▶ Work order 1
In the text about Clive Pai's fall-prevention research, what is the age range of the adults in his recent study?
▶ Work order 2
Extend the text about Clive Pai's fall-prevention research by a paragraph or two, starting after its last sentence.

▶ Source document
+ + + +
Clive Pai, PhD, MPT, University of Illinois at Chicago, has reportedly been awarded a 5-year, $1 million grant from the National Institute on Aging to develop a computerized treadmill program that could potentially be used in physical therapy offices to prevent falls and fall-related injuries in older adults. A news release from the university notes that Pai has been studying the unique way in which individuals fall for more than 20 years.

According to the release, Pai’s research suggests individuals may be trained relatively quickly and easily how not to fall. His recent study encompassed adults aged 65 to almost 90 years old who live independently. Once the patients were strapped into a safety harness, they were asked to walk down a special walkway in Pai’s lab. The participants were not told how or when they might fall. To facilitate a fall, the footing surface was suddenly pulled out from beneath them.

Pai notes that participants experienced falling the first, second, and sometimes a third time, “And then, all of sudden, they stopped falling. They were so quick to adapt—that was the real fascination to me 20 years ago.”

The release states Pai observed that the participants retained what they had learned for as long as 12 months. The results indicate that participants were less likely to fall when they returned to the lab 6 months to a year later, and in their daily lives they were 50% less likely to fall in the year after training than in the year before.
+ + + +
▶ Exercise data

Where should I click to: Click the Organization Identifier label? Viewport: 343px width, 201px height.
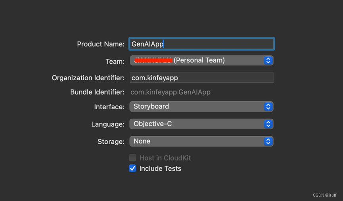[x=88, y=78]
+ + + +
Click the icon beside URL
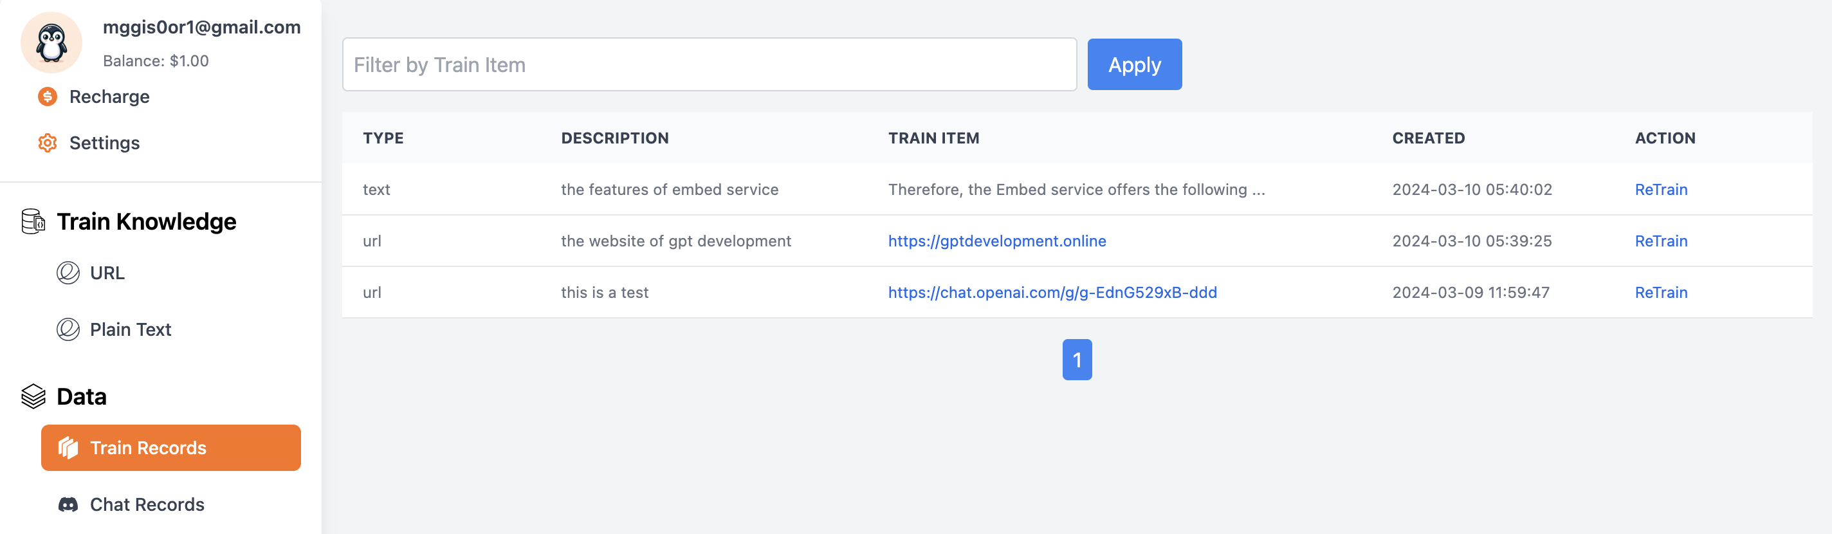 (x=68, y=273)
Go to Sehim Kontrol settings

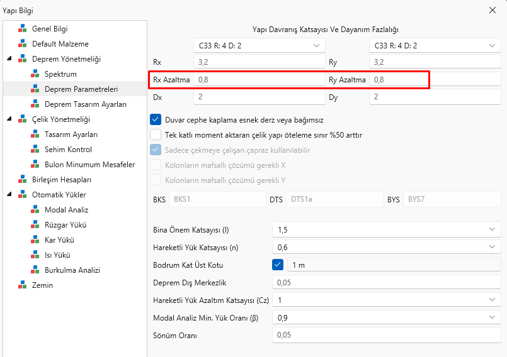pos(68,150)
+ + + +
▶ Answer section 1
65 to almost 90 years old.

▶ Answer section 2
Pai’s team, the release adds, also found that tests and training can be safe for individuals with reduced bone density. Pai articulates his hopes that it will ultimately prove safe for individuals with osteoporosis, the most severe bone thinning, and the group most at risk for poor outcome following a fall.

Since Pai’s lab set-up would prove too large for the typical physical therapy office, the university notes, Pai developed a computer-controlled treadmill engineered to replicate the training device in his lab. The new NIH grant will fund his efforts to determine if the treadmill training can be as effective.

In the release, Pai emphasizes that in the future he would like to see the integration of half an hour of training on a treadmill, with the patient strapped into a safety harness and learning not to fall, as part of annual preventative care for older adults.